When the pattern matches a prefix and then fails, KMP already knows those matched characters. If part of that matched prefix is also a suffix of itself, the pattern can jump forward so that the reusable part lines up — no need to recompare the text we already passed.

The prefix function (failure table)

KMP precomputes, for each position j in the pattern, the length of the longest proper prefix of pattern[0..j] that is also a suffix of it. Call it lps[j] (longest prefix-suffix). For the pattern ABABD:

index:  0 1 2 3 4
char:   A B A B D
lps:    0 0 1 2 0

At index 3 (ABAB), the prefix AB is also a suffix, so lps[3] = 2. When a mismatch happens at pattern position j, instead of restarting we set j = lps[j-1] and keep the text pointer fixed. Building this table is itself $O(m)$ , and during the scan each text character is examined a constant number of times, giving the linear total.

Rabin-Karp: matching by hash

A different idea hashes the pattern and compares it against a rolling hash of each text window.
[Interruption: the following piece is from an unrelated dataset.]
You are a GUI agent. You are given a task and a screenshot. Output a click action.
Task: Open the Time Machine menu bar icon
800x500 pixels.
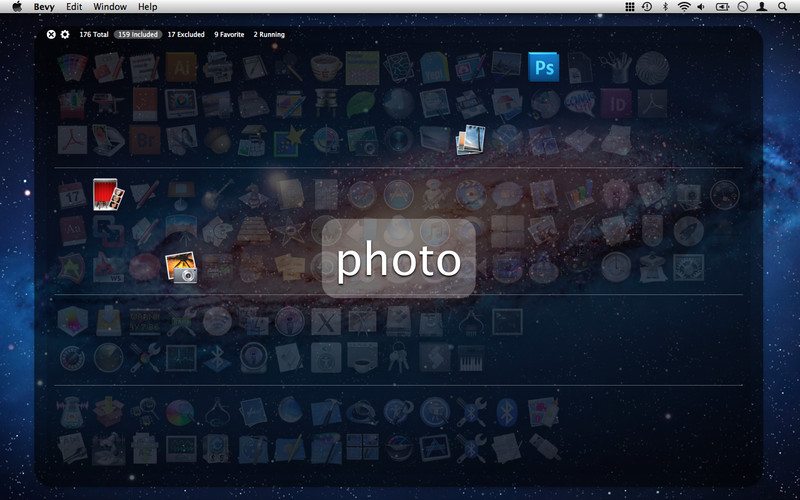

A rolling hash updates in $O(1)$ as the window slides — drop the leaving character, add the entering one — so the average cost is $O(n + m)$ . Hash equality only suggests a match, so each hit is verified character by character; adversarial inputs that force many collisions can degrade it to $O(n \cdot m)$ . Rabin-Karp shines when searching for many patterns at once or matching 2D blocks.

When each fits

One pattern, guaranteed linear, no hashing → KMP (or the similar Boyer-Moore, which is often faster in practice by skipping ahead).
Multiple patterns or rolling-window comparisons → Rabin-Karp.

Takeaways

Naive matching is $O(nm)$ because it re-examines text after every mismatch.
KMP’s prefix function tells the pattern how far to jump, so the text pointer only ever moves forward — total time $O(n + m)$ .
Rabin-Karp swaps comparisons for a rolling hash, ideal for many-pattern or 2D search.